### Problem
Below are records; report the number of lines among them that include the word "Move", and nothing further.

========

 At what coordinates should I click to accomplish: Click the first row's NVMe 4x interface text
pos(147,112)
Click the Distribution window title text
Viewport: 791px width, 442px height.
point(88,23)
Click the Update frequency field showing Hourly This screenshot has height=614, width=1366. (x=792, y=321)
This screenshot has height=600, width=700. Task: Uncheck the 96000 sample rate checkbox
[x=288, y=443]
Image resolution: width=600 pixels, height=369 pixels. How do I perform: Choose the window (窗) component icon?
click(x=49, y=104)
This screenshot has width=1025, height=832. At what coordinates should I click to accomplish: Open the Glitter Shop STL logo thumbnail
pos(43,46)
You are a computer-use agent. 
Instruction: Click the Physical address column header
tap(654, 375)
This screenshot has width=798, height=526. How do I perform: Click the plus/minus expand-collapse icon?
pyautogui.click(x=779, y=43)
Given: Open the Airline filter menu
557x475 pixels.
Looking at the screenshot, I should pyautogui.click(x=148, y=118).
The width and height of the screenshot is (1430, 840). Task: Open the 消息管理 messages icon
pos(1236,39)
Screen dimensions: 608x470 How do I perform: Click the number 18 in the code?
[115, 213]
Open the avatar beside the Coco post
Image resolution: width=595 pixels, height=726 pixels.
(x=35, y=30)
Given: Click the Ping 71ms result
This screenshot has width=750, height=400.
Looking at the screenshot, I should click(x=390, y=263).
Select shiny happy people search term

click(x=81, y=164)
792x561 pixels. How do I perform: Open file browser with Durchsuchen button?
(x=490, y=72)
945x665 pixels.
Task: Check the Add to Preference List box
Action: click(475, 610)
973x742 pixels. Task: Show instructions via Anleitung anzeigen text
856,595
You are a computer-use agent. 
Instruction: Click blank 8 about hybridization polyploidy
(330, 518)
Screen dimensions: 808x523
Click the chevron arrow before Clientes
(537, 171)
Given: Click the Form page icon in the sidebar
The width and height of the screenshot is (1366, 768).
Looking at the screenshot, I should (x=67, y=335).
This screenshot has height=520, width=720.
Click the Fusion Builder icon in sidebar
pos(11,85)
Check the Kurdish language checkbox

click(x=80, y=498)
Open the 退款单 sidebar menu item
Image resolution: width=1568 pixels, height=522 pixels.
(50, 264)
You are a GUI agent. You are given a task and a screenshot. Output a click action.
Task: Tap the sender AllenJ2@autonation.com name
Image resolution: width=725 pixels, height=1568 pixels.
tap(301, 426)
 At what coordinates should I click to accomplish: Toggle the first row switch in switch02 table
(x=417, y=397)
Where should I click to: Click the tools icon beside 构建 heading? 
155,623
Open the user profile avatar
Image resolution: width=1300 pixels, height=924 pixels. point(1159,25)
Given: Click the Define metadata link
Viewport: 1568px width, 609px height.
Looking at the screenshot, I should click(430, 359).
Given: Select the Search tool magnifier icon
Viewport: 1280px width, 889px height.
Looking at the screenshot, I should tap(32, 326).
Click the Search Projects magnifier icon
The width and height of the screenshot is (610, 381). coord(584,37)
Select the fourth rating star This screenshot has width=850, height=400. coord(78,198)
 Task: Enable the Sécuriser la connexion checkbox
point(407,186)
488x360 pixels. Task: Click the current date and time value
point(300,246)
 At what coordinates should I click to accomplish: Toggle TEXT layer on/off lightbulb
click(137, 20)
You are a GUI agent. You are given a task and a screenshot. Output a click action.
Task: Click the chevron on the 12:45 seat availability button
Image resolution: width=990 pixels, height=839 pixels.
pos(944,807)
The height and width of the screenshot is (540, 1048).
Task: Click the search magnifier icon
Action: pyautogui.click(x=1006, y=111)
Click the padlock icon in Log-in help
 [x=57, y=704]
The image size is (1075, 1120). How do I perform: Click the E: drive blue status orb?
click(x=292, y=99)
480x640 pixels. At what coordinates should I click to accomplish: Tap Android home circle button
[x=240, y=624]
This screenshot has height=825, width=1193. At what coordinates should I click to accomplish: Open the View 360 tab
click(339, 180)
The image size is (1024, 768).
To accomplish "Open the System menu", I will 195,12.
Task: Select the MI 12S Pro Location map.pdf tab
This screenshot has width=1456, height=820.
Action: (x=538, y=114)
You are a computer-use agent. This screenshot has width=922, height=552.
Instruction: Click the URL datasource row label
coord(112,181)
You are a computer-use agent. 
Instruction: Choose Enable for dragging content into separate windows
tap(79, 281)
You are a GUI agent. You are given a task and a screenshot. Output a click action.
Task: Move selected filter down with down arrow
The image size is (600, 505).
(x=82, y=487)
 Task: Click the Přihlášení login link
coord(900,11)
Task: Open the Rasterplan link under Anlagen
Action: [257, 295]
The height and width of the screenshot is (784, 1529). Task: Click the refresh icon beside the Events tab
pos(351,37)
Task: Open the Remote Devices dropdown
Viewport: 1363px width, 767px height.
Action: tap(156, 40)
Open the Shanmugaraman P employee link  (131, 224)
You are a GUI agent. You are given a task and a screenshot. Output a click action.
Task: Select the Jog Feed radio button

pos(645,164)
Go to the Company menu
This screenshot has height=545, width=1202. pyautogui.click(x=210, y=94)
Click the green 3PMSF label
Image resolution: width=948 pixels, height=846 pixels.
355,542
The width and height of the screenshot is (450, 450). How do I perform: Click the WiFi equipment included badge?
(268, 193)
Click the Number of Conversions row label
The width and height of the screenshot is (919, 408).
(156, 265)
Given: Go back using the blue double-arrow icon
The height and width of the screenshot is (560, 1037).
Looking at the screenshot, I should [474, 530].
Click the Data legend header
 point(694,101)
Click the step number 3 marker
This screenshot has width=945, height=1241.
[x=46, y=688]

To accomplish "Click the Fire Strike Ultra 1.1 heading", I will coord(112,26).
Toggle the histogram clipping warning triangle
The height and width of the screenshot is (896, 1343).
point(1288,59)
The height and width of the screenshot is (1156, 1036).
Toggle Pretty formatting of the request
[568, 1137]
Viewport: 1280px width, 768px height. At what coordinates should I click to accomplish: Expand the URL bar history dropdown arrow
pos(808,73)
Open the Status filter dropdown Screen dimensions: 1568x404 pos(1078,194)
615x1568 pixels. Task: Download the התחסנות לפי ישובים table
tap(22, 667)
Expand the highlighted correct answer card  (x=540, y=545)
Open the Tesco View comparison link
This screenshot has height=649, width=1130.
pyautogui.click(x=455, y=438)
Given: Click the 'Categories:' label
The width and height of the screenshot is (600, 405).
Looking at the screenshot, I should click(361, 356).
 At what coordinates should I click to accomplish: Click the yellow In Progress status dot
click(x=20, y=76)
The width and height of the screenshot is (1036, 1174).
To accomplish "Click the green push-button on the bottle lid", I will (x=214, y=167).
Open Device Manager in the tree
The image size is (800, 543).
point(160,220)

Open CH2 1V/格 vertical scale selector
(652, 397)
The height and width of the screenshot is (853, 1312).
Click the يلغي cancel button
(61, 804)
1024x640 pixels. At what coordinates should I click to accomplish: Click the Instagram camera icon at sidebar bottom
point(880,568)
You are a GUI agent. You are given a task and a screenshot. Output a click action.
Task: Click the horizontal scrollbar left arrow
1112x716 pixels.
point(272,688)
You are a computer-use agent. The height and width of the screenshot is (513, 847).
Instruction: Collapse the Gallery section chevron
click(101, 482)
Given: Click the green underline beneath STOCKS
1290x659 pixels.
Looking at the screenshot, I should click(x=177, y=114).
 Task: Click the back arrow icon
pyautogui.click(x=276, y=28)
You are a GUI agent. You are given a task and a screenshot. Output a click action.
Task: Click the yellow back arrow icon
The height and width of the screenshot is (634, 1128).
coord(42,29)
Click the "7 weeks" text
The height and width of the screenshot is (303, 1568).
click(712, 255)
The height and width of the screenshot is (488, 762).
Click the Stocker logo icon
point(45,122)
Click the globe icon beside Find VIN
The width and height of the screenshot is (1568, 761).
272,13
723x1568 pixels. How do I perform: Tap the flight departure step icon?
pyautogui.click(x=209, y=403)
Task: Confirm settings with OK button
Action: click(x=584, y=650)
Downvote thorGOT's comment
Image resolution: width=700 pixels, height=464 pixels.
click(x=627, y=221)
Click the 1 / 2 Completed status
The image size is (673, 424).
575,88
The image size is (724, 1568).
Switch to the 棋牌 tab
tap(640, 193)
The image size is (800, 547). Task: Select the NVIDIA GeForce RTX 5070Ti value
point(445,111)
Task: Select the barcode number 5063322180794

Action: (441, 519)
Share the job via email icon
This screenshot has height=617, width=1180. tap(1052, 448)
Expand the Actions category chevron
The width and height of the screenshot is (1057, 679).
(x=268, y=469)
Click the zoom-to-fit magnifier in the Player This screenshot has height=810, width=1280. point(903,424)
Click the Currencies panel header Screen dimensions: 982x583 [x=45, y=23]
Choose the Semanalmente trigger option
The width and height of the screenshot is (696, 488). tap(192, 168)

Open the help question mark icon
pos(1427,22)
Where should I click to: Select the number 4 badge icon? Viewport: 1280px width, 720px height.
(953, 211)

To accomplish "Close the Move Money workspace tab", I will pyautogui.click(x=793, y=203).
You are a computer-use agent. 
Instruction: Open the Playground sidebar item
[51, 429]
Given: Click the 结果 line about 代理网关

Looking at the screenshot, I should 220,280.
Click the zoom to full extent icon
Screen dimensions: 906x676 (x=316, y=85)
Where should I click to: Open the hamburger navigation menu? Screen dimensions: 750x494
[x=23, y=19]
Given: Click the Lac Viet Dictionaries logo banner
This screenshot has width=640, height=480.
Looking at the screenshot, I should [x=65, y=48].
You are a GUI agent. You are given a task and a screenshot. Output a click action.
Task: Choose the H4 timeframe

========

### Result for this exercise
2